Following the death of King Richard II, relations between the different parts of England began to crumble, ultimately resulting in the Epiphany Rising. Contrary to the process of appointing the title of ‘Prince of Wales’ to a ruler of one of the Welsh kingdoms, a band of early Welsh Nationalists, including the Dean of St. Asaph, appointed Glyndwr as Prince on the 16th of September, despite only holding the pretending title of Hereditary Prince of Powys Fadog.

Six days later, on the 22nd of September, Glyndwr’s armies viciously attacked Oswestry, burning it to the ground. As a consequence, the area was temporarily renamed ‘Pentrepoeth’ [or ‘Hot Village’] to denote the damage caused.

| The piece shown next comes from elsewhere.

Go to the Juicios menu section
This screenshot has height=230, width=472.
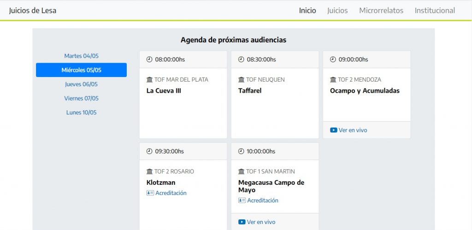(x=337, y=10)
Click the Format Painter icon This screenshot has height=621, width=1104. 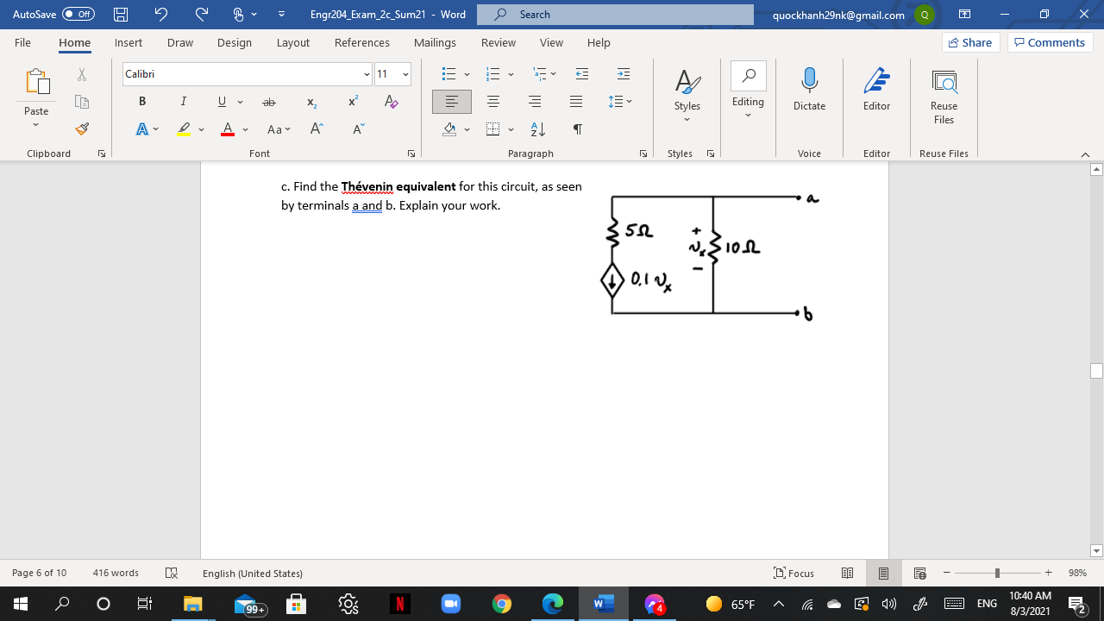(82, 129)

The Castle also suffered some damage, but not nearly to the extent it would suffer a few centuries later.

By 1407, the Lordship of Oswestry was under the authority of the rebel Prince, although it would appear that the FitzAlan’s continued as de-jure rulers of their Lordship throughout this period. By July, the Lordship surrendered to the forces of King Henry IV following the effective policy of economic blockading to areas loyal to Glyndwr.

The Earl of Arundel and Lord of Oswestry, Thomas FitzAlan, was finally restored by the English as the de-facto ruler of the Lordship. Upon restoration, the Earl granted Oswestry a new Charter. The Glyndwr Rising would continue until 1415 when, following the disappearance of Glyndwr and the gradual reclaiming of English lordships, the Rising began to slowly fizzle out.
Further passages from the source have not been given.